Fullsync Variables | meanings |
---|---|
fullsync_consistency_level | At end of transaction commit, whether and how to wait for fullsync replica ACKs before replying the client that a transaction has committed. 0: no wait; 99: wait for simple majority replicas; 100: wait for all replicas; [1, 98]: wait for this number of ACKs. |
fullsync_relaylog_fsync_ack_level | When fullsync is enabled, how should the replica fsync relay log and/or reply an ACK to master after it write its received event group(s) to relay log file.\t" "0: don't fsync or send ACK; 1: don't fsync but send ACK; 2: fsync and send ACK. |
fullsync_fsync_ack_least_event_bytes | Accumulate at least this many relay log bytes before fsync'ing the relay log and sending an ACK. |
fullsync_fsync_ack_least_txns | Accumulate at least this many event groups before fsync'ing the relay log and sending an ACK. |
fullsync_fsync_ack_wait_max_milli_secs | Replica nodes wait for more event groups to arrive at most this many milli-seconds before fsync'ing the relay log and sending an ACK. |
skip_fullsync_replica_acks_older_than | If a replica is this many milli-seconds later than the master node, skip fsync'ing the relay log or sending ACKs. |
fullsync_warning_timeout | If a replica ACK arrives this many milli-seconds since the transaction started to wait for it, write a warning in error log. |
fullsync_timeout | If a replica ACK doesn't arrive after this many milli-seconds since the transaction started to wait for it, return error to client and write an error in error log. |
log_fullsync_replica_acks | Whether log replica ACKs to mysqld error log. Note that when fullsync is enabled there can be a huge amount of such logs which are seldom used. |
enable_fullsync | Whether enable fullsync mechanism. |
disable_fullsync_on_slave_ack_timeout | Whether disable fullsync when replicas do not ACK in time and timeout happened, if this is false, then the master node can't be written when it has no running replicas. |
Klustron-storage Fullsync Advantages
Klustron-storage Fullsync has the following advantages compared to MySQL's semi-synchronous (semisync) plugin:
During the waiting period for slave confirmation, the client session and its transaction do not occupy working threads. This avoids blocking a large number of working threads waiting for the slave ACK, the thread pool to have to start more working threads to handle a continuous influx of requests from other client sessions, consuming too many system resources.
After the slave machine collects a certain amount of binlog transactions (configurable), it performs fsync on the relay log to ensure that binlog is persisted. This not only avoids serious problems caused by slave machine power failure, OS crash or restart resulting in the loss of the latest relay log, but also does not cause huge write loads on storage devices. It achieves a perfect balance between performance, latency, and storage resource consumption.

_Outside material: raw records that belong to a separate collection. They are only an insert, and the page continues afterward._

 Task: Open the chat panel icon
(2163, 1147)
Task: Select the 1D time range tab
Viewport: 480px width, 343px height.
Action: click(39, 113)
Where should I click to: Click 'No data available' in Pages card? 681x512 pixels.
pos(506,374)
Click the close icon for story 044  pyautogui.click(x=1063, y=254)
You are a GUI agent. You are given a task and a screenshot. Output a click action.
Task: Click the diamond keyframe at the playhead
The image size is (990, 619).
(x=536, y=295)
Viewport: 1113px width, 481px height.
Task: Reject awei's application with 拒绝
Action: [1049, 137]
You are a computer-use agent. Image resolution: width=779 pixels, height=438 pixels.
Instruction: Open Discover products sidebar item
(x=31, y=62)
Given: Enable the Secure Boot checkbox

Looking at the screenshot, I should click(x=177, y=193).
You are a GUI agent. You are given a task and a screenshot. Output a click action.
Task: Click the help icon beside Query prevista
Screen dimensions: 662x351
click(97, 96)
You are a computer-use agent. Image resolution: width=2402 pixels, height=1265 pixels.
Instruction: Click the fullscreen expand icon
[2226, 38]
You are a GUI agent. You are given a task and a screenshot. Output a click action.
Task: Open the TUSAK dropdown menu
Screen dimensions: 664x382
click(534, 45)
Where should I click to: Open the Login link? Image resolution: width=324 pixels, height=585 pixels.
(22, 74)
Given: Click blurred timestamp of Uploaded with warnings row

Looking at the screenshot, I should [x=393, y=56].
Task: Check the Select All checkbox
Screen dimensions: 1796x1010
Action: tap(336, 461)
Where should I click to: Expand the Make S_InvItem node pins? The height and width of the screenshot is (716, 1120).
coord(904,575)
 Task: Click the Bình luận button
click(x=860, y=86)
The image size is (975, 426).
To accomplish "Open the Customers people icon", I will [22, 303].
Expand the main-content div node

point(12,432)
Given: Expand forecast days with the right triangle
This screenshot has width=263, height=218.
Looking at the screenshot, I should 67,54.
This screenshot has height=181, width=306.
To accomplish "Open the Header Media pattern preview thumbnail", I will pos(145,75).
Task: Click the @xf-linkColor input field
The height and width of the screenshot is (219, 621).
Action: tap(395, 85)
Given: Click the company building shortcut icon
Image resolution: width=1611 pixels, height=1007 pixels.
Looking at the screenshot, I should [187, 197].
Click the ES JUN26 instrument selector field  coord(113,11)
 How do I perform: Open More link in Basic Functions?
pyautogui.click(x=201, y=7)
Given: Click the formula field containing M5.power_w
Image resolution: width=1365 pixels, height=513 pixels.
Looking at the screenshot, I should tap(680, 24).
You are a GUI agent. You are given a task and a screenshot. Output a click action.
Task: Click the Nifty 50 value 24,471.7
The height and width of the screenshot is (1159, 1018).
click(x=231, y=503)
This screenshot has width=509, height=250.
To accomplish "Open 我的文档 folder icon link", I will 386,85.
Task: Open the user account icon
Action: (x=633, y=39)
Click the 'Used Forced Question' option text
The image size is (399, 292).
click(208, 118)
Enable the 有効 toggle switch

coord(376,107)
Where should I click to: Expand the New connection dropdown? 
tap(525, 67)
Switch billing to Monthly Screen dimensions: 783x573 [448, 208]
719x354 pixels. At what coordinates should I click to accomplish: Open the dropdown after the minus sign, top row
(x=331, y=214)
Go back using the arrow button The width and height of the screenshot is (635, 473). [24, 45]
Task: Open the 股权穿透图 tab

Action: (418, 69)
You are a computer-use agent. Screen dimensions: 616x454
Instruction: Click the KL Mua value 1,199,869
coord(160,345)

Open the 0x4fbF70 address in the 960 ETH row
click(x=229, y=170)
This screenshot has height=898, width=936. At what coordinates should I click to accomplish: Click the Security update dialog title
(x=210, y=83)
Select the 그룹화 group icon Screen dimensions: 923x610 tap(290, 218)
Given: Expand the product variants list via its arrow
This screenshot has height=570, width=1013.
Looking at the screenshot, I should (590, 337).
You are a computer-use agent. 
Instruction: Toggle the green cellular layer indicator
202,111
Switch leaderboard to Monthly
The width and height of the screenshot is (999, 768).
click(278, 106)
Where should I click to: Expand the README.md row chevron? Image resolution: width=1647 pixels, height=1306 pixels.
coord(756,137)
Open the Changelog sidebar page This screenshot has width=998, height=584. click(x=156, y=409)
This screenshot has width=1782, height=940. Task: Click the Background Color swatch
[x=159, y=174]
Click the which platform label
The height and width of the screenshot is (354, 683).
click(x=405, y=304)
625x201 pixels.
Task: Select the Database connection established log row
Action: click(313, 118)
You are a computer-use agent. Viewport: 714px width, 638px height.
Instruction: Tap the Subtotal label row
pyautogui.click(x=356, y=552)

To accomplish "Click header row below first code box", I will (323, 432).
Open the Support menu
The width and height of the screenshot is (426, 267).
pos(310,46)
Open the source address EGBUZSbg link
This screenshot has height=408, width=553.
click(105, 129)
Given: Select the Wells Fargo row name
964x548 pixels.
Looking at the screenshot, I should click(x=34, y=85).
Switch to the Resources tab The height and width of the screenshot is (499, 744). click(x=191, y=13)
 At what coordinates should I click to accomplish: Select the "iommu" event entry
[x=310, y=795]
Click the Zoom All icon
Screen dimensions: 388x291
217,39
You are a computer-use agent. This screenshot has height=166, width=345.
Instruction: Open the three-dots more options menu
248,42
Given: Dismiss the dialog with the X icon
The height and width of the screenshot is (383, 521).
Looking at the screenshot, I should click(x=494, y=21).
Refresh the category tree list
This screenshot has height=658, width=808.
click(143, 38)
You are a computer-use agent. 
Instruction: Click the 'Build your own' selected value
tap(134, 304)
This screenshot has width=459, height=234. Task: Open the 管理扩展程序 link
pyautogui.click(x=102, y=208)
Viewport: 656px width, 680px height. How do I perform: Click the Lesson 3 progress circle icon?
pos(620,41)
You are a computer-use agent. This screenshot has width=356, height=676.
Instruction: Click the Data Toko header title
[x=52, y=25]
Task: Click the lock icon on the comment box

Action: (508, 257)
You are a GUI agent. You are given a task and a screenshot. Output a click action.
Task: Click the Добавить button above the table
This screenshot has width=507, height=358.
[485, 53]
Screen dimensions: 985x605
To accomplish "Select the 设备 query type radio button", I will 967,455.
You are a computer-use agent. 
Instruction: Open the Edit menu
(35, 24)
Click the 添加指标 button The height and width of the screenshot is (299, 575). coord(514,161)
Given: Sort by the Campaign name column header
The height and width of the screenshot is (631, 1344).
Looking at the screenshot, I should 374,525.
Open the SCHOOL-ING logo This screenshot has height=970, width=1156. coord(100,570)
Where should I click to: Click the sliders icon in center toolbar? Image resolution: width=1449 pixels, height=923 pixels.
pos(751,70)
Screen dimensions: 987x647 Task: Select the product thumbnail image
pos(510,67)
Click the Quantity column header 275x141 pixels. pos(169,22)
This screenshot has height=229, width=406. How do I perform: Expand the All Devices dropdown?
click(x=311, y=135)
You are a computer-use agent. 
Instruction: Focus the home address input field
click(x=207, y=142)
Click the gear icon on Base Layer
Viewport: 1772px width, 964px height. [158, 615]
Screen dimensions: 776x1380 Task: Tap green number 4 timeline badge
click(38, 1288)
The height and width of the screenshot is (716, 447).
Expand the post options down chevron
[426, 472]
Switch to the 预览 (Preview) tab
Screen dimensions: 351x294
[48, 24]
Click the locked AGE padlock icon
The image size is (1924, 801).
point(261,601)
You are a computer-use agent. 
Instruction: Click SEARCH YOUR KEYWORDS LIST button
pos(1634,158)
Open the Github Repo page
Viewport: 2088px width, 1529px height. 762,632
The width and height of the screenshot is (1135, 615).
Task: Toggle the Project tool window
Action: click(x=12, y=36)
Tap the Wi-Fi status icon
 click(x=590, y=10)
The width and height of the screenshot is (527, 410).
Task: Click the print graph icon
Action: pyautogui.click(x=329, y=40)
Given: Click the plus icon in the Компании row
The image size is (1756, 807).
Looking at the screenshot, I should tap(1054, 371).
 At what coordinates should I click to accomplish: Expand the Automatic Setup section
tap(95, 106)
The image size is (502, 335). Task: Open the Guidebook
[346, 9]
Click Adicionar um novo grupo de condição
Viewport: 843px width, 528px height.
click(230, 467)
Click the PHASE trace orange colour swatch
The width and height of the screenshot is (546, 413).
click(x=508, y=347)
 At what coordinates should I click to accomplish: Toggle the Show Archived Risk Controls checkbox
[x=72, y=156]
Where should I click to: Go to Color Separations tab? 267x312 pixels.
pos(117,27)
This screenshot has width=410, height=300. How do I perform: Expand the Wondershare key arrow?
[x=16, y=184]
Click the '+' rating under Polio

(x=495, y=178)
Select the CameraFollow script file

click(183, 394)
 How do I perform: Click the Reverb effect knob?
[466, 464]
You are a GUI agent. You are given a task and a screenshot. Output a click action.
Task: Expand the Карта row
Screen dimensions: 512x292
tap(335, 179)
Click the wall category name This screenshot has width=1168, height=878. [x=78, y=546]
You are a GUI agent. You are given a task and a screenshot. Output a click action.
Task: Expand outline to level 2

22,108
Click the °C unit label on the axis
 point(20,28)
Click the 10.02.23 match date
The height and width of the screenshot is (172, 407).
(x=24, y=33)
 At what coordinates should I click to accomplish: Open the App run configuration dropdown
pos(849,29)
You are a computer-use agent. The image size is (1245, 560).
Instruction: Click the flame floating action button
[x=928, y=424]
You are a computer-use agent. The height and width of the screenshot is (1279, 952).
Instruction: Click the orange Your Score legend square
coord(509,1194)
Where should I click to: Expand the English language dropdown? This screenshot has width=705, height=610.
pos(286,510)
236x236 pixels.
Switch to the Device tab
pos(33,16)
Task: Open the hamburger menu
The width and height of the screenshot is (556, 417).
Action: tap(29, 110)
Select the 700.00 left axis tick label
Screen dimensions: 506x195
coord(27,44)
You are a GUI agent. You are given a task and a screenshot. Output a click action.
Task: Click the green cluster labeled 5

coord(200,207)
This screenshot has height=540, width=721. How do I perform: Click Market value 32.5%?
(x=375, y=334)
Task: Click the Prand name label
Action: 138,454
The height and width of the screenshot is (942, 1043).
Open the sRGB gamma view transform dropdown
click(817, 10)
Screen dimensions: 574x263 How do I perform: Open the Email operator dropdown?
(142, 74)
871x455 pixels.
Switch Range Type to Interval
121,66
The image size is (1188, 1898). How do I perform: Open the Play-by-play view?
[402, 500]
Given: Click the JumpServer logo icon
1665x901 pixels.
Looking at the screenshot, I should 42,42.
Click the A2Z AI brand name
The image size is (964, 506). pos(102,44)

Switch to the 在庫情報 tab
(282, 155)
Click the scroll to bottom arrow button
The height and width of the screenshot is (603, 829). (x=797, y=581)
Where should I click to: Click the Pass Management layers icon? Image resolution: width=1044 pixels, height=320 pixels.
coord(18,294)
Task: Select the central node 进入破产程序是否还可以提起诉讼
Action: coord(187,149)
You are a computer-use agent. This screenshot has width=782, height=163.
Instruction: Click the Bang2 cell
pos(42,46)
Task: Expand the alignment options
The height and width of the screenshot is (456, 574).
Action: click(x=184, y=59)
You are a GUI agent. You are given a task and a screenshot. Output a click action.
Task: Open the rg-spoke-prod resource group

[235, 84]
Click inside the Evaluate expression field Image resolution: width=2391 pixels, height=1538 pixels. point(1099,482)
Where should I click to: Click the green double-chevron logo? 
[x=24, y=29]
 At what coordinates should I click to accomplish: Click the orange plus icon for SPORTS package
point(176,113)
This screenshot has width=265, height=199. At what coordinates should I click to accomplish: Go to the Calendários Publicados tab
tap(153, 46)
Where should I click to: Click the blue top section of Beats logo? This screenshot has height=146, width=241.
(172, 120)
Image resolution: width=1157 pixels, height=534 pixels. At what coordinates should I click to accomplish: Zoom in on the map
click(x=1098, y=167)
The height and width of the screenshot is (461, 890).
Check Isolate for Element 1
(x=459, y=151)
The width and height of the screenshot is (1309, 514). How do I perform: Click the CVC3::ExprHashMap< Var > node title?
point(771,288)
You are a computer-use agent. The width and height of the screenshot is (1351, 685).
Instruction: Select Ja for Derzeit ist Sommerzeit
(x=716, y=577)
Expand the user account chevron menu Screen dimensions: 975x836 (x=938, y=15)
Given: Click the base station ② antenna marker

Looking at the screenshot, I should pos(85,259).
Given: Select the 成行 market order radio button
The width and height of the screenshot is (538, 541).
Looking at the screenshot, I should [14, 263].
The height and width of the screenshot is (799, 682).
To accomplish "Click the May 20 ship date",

Fullsync has flexible configuration capabilities, allowing users to make flexible trade-offs between high availability, data consistency, and performance.
Fullsync provides rich runtime status information, which facilitates DBAs to monitor the runtime status of fullsync and provides complete information for effective fullsync-related configurations.
DBAs can configure the master node to wait for ACKs from several slaves (configurable), thereby achieving a higher fault tolerance level. For example, for some high-value businesses, DBAs can configure one master and four slaves, allowing the master node to wait for two slave ACKs for each transaction. After any commit operation completes, it must wait for two slave ACKs before the transaction commit status can be returned to the client.
At the same time, DBAs can also configure whether a specific channel of a slave sends ACK, even if the slave's fullsync_relaylog_fsync_ack_level is set to 1 or 2, to achieve the goal of flexible configuration of the cluster's high availability architecture.